東京大で研究する中で、私は次第にチベットに惹かれていきました。文献を読んでもわからないことが多く、行きたくなったのです。しかし当時は、日本人が外国に行くのは考えられない時代。周囲に理解されない中、ただ一人、「中根君、そのうちきっと行けるよ」と言ってくれたのが、京都大の有名な人類学者の今西錦司先生でした。それはとても心強いものでした。インドからヒマラヤを越えてチベットに行けるのではないかと考えた私は、まずインドに渡りました。結果的に政治情勢の関係でチベット行きはかないませんでしたが、ヒマラヤをはじめインドで3年間、村落の在り方や家族関係、カースト制度などを調査しました。
社会人類学は、国や社会、民族などの集団が機能するシステムを解明する学問です。社会によってシステムや価値観は異なり、ある社会では一般的なことでも、ほかの社会の人から見たら不思議に思う行動は多々あります。その行動の背後にあるものは何かを調べ「理論的にメカニズムとしてわかるようにする」ことが社会人類学の面白さです。

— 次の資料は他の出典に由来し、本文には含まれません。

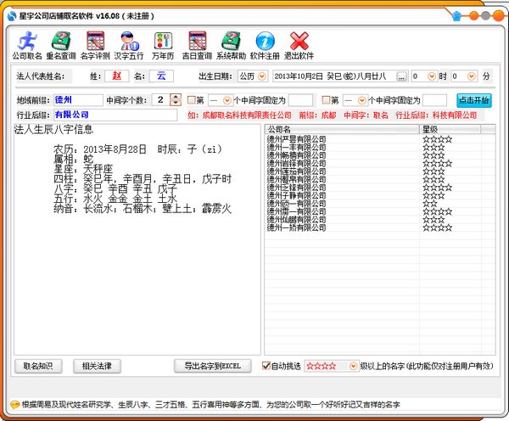Click the 退出软件 exit icon
The height and width of the screenshot is (421, 509).
point(299,46)
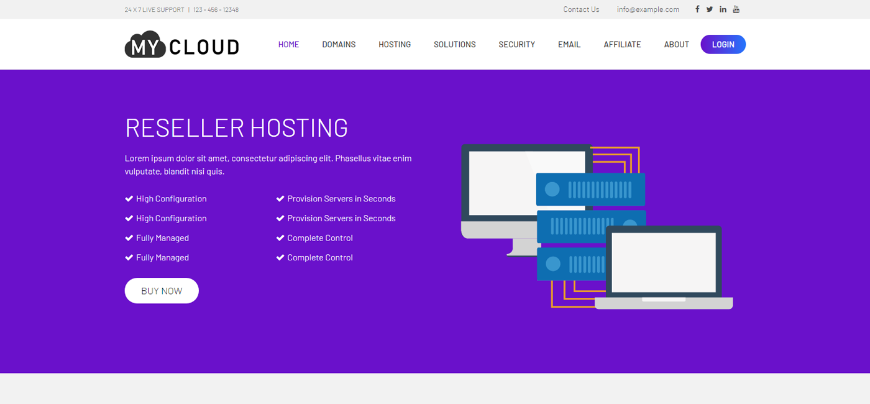Open the Solutions menu
Viewport: 870px width, 404px height.
[x=454, y=45]
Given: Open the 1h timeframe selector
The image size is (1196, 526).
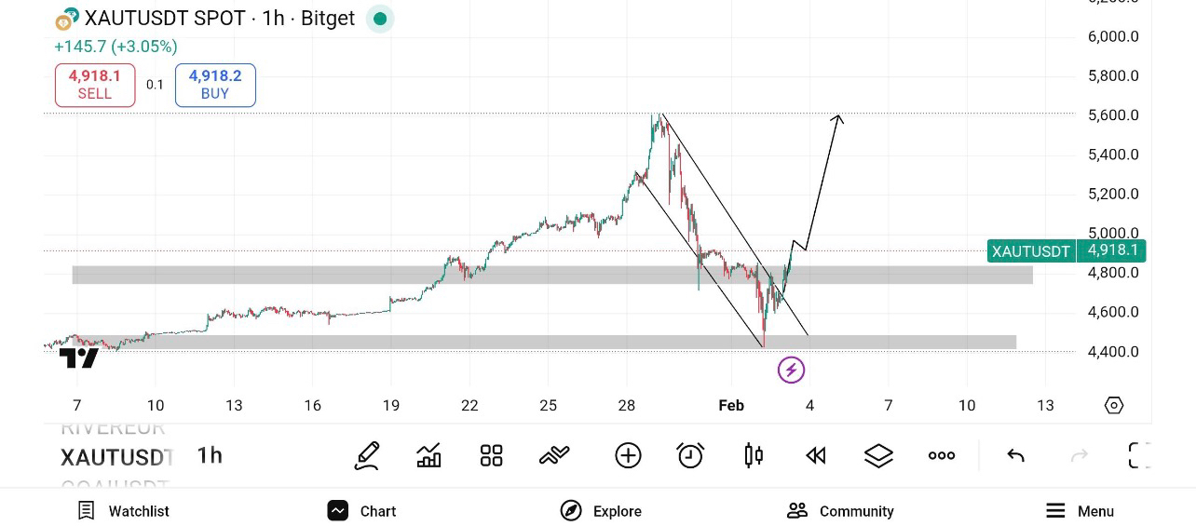Looking at the screenshot, I should click(210, 455).
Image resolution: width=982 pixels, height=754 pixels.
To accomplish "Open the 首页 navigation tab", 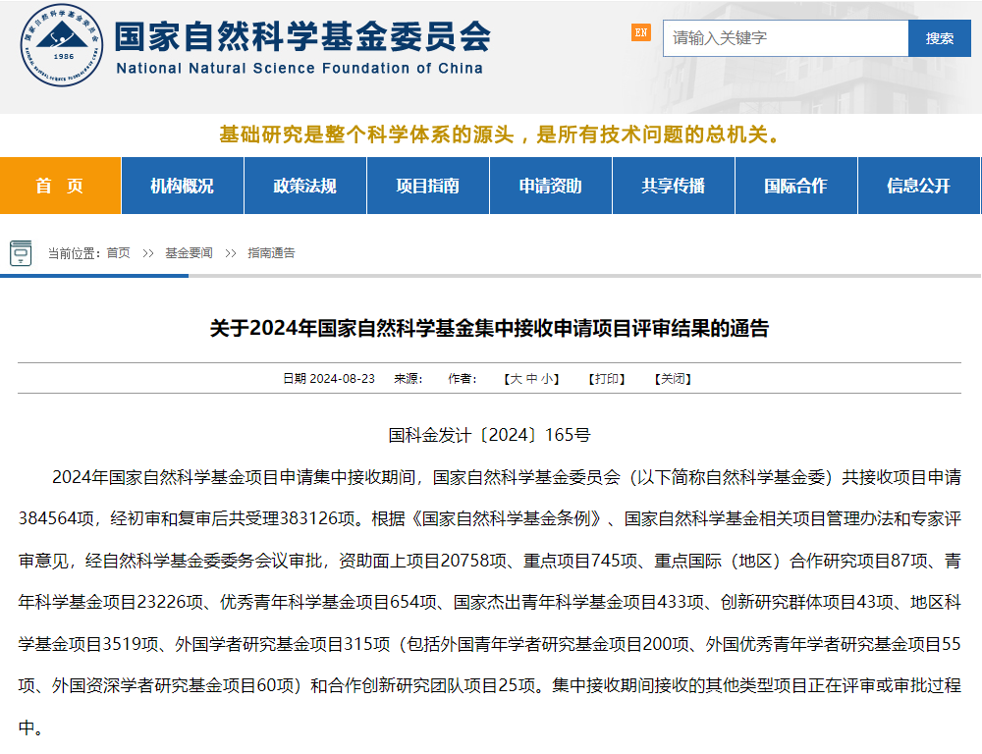I will click(x=60, y=186).
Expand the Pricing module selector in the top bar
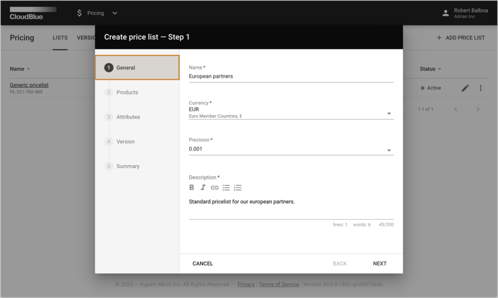 114,13
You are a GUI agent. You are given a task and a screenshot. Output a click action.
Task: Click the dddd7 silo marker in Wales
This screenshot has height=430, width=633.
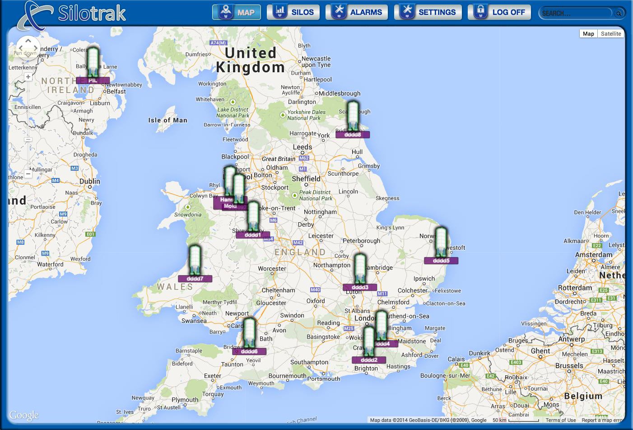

私が著書で述べたような日本社会について分析できたのは、インドやイギリスでの調査・研究を背景として日本を考察した結果です。きっかけは、チベットへの思いからインドに渡ったことでした。そのおかげでインドや日本の社会のメカニズムに迫ることができたのです。
中学生の今は、将来何をしたいか決まっていないという人が多いでしょう。そういう人は、自分は何が好きなのか、何がしたいのかをよく考えてみることです。本当に好きなことでないと、一生懸命になれませんし、壁にぶち当たったとき諦めてしまうかもしれません。どんなことでも自分のやりたいことを持ち続ければ、自ずと道は開けると思うのです。